Ses mots sont forts, prononcés la main sur le cœur, mais avec "une épine dans le cœur qui provoque la souffrance". Il rappelle à tous : "Nos frères et sœurs cherchaient à sortir de situations difficiles pour trouver un peu de sérénité et de paix, un endroit meilleur pour eux et leur famille, mais ils ont trouvé la mort…"
Le pape François s'indigne et fustige la lâcheté des hommes : "Qui est responsable du sang de ces frères et sœurs ? Personne ! Nous répondons tous ainsi : ce n'est pas moi, c'est sans doute quelqu'un d'autre (...), nous avons perdu le sens de la responsabilité fraternelle." Il a raison, le pape François.
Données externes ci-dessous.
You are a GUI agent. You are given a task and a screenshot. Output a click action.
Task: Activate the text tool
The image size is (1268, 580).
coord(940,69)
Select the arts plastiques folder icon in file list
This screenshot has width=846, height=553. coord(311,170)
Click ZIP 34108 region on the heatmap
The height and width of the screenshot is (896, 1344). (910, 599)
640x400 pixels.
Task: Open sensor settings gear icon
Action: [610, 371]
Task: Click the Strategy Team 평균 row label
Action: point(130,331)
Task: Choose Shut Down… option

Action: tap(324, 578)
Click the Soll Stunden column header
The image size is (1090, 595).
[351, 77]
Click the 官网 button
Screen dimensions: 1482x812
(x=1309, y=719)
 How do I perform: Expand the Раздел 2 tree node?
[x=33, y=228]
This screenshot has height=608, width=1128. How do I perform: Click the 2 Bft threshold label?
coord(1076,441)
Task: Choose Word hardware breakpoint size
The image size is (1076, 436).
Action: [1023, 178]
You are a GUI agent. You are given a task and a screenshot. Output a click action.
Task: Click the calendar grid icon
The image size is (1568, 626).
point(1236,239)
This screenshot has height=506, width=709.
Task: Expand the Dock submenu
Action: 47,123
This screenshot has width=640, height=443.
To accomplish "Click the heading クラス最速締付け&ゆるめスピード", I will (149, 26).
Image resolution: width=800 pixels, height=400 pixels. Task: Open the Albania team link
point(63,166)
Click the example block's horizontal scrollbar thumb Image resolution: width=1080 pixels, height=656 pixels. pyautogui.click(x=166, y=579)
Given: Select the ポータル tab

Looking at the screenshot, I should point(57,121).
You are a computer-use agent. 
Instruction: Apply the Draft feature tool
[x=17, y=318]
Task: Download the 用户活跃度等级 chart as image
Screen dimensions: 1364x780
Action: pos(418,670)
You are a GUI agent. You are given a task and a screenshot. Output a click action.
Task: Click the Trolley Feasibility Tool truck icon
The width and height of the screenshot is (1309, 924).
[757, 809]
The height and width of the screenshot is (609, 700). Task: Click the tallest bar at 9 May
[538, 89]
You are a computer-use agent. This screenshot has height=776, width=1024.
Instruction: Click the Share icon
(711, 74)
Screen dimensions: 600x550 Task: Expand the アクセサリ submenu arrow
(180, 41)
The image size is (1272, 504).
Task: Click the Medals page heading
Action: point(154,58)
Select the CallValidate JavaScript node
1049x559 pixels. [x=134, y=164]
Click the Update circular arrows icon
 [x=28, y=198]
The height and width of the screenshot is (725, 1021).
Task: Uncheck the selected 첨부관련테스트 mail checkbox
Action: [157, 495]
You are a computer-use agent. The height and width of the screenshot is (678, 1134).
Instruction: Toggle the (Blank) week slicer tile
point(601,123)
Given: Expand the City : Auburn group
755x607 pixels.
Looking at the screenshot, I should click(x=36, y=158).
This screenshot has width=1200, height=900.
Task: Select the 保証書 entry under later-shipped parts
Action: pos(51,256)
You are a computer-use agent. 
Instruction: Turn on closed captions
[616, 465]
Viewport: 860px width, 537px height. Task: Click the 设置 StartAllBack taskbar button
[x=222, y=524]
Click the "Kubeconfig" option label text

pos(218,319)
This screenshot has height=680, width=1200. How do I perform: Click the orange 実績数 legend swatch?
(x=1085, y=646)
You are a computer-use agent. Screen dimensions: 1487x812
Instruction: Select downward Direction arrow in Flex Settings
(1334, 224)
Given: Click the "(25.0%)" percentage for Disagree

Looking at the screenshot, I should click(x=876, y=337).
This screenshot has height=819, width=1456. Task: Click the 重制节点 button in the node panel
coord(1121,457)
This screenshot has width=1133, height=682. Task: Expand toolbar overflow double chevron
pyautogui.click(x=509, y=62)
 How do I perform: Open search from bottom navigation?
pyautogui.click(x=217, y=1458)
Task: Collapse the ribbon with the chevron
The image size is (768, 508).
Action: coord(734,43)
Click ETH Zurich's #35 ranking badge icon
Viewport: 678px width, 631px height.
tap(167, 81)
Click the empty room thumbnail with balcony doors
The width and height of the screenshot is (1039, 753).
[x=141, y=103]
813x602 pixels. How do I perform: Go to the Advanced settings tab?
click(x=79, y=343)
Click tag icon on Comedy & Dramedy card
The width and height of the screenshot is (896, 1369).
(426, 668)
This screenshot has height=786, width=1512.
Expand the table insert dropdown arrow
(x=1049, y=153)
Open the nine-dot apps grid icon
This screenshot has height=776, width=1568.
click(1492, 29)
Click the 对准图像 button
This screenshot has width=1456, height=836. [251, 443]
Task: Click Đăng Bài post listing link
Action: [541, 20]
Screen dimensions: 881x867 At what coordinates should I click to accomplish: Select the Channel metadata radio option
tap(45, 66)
En effet, le centre de Lampedusa, qui accueille aujourd’hui quelque 6 000 migrants, a été bâti à l’origine pour héberger seulement quelque 380 personnes ; c’est dire que les conditions de vie y sont aléatoires et inhumaines, tout simplement.
Un voyage à la fois symbole et parabole
La loi du nombre et celle l’espace ne font pas bon ménage en ces lieux où les campements pullulent. Le voyage du pape François est à la fois symbole et parabole. Symbole par sa nature humaine et historique ; parabole par la valeur morale du modèle qui enseigne, à l’image du Christ, la force de l’amour qui est vérité, simplicité et chemin d’éternité.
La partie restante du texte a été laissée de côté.